Why it matters: In a largely self-regulated industry, it is up to carmakers to demonstrate when self-driving cars are ready for deployment. The race to be first means the buzz and hype have often gotten ahead of the reality.
- Tesla, for instance, claims it will have a million self-driving robotaxis by next year.
- "We want to be safe. And so that's what's motivating us," Barra tells "Axios on HBO." "We understand this is life-changing technology."
What's happening: GM's self-driving unit, Cruise, set a 2019 target to launch robotaxis "at scale" in San Francisco, but that timetable already seems in jeopardy.
- Test vehicles have faced various technical glitches, according to one report in The Information (subscription required), including an embarrassing failed demonstration for the CEO of Honda, a Cruise investor, in April.

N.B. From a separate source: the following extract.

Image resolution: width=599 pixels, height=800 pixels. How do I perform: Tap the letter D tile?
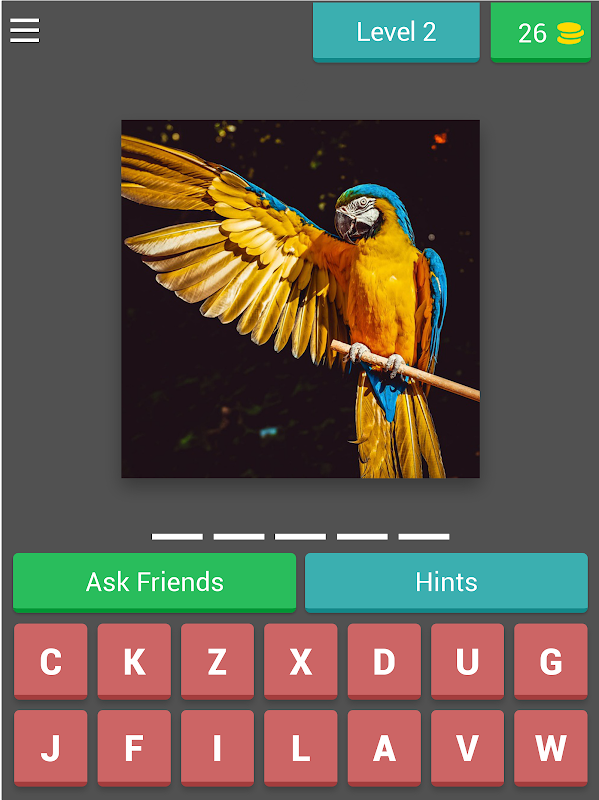click(384, 661)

- Though not unusual for technology still in development, the reported problems underscore the challenge of deploying self-driving cars following early hype-fueled advancements.
- GM's own message has changed over the past year, from telling investors it is "on track" for commercial launch in 2019 to "we'll be gated by safety." (Company officials say the timeline hasn't changed.)

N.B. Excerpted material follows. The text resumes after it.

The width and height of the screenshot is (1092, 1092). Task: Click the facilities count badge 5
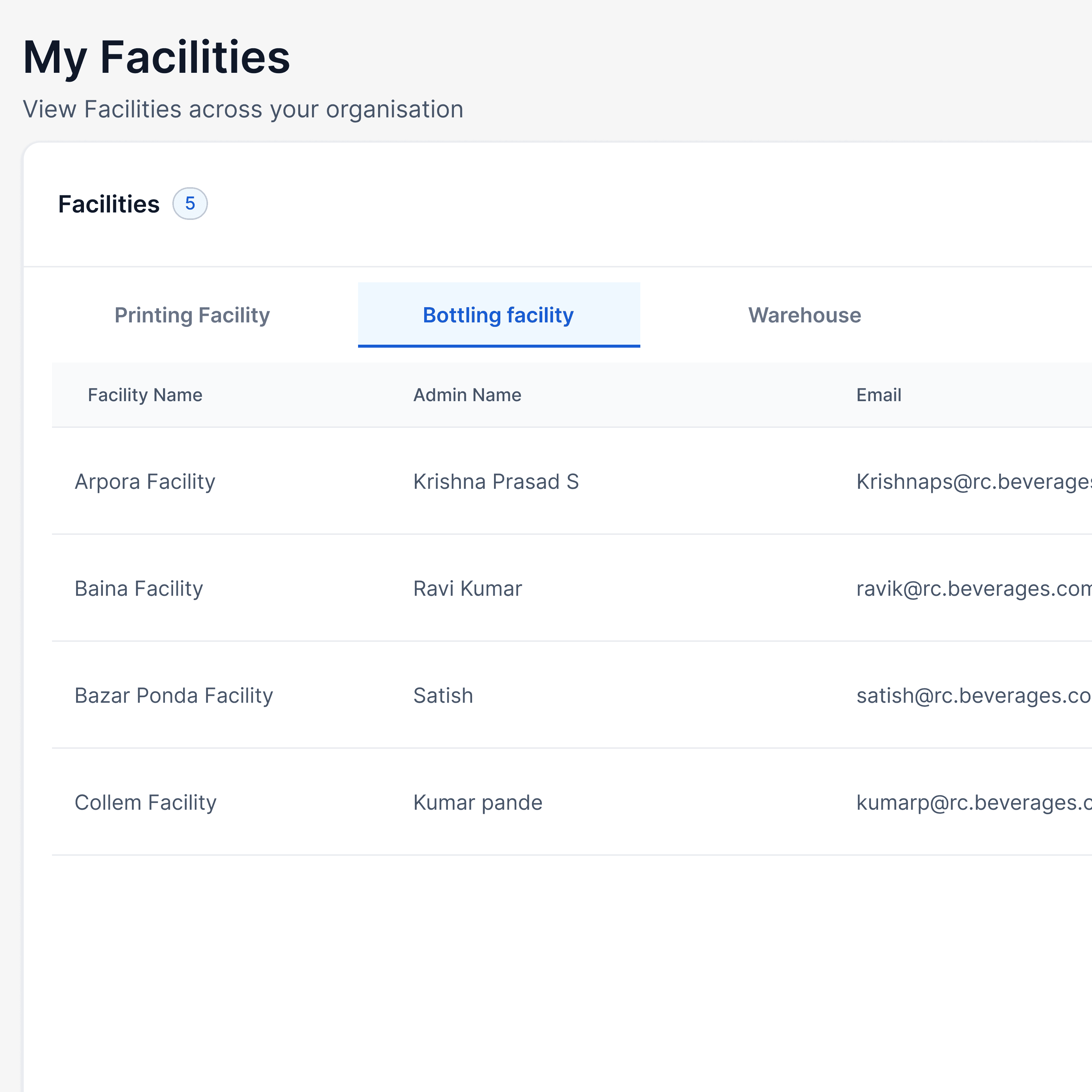[190, 204]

On "Axios on HBO," CEO Mary Barra says the most important thing is making sure the technology is ready to drive on its own, without a backup safety driver.
- Waymo, the Google spinoff that is Cruise's biggest competitor, launched a commercial ride-hailing service near Phoenix last December called Waymo One. But riders who summon a Waymo van still have a backup safety driver in the front seat.
- "If you can demonstrate that your technology is safer than a human driver, that's what we think then makes it acceptable to put out on the road," Barra said.
Even without a safety driver, GM's first AVs for public use will likely be equipped with a steering wheel and pedals because the U.S. Department of Transportation hasn't acted on its request for an exemption of motor vehicle safety laws that require manual controls.
While not committing to a launch date, Barra says she doesn't regret the 2019 target: "It's a rallying cry. And I think it's been motivational."
What we're watching: While Cruise continues to improve the technical capabilities of its cars and weighs the timing of their deployment, GM could draw lessons from the problems faced by scooter companies in San Francisco.
- Companies like Bird and Lime were booted off the streets and only allowed to return by applying for highly regulated permits from the San Francisco Municipal Transportation Agency.
The bottom line: While weighing whether its self-driving technology is ready, GM must also consider whether consumers are ready to ride in a car when no one's behind the wheel.